Madhur Jaffrey was describing her grandfather's drawing room in a colonial house in Civil Lines: "No one...had been blessed with much sense of style, so furniture bought wholesale at auction was shoved against all four walls...there was a radio around which we huddled to hear Hindi movie songs at midday and cricket commentaries in the afternoons...(there was) a big sofa, above which hung a large framed print of Hope sitting, head bent, on top of the globe, playing a lyre.... Next, on a stand and enclosed in glass, was a miniature marble reproduction of the Taj Mahal and a potted palm on a stand.... The drawing room was, basically, a functional room that had been designed—or not designed—to hold a lot of people."

I knew that room!

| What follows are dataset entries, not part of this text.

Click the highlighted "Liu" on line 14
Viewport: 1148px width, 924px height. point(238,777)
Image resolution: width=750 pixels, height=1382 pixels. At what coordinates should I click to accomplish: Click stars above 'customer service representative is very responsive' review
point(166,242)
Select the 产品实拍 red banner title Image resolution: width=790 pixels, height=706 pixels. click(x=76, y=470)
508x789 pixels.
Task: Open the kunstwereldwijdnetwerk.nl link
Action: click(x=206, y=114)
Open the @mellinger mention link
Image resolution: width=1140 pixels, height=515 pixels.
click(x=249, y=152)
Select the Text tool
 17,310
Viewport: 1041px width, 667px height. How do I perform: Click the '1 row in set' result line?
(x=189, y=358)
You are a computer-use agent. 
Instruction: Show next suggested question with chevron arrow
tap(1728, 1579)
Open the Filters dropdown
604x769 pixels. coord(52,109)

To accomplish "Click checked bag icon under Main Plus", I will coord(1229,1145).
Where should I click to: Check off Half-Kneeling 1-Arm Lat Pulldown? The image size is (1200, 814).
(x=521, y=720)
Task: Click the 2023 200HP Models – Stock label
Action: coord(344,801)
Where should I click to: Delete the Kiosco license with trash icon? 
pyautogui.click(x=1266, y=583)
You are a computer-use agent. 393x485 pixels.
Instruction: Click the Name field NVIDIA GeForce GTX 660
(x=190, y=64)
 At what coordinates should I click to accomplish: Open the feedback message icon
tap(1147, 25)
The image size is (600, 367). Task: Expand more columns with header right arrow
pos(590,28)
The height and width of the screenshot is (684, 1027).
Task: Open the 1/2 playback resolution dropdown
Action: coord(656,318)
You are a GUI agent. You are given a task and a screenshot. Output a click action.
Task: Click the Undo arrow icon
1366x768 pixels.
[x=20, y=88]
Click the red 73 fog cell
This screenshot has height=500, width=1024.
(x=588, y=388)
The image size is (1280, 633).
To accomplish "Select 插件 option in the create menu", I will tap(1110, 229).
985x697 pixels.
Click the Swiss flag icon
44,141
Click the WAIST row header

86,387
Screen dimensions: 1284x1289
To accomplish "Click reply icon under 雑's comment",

Or one so like it; they must have been endlessly replicated across India, with their haphazard decoration, the family activity that centred round them or the strange cast of characters that wafted in and out. The first drawing room I knew was known as the gol kamra, the centrepiece of the red-brick bungalow in Punjab that I was born in. It hadn't changed in decades. A serviceable Amritsar jail carpet graced it rather than the "Persian carpet of exquisite workmanship" in Madhur's family home, and the radio sometimes gave off a powerful shock; but it was the room where marriage proposals were made, new-born babies displayed and guests were served tea and pakoras. A happy room, a place where the family put its best foot forward (arguments, quarrels and estrangements occurred elsewhere in the house) from the moment the mali plopped guldastas, floral posies, into hideous Moradabad brass vases.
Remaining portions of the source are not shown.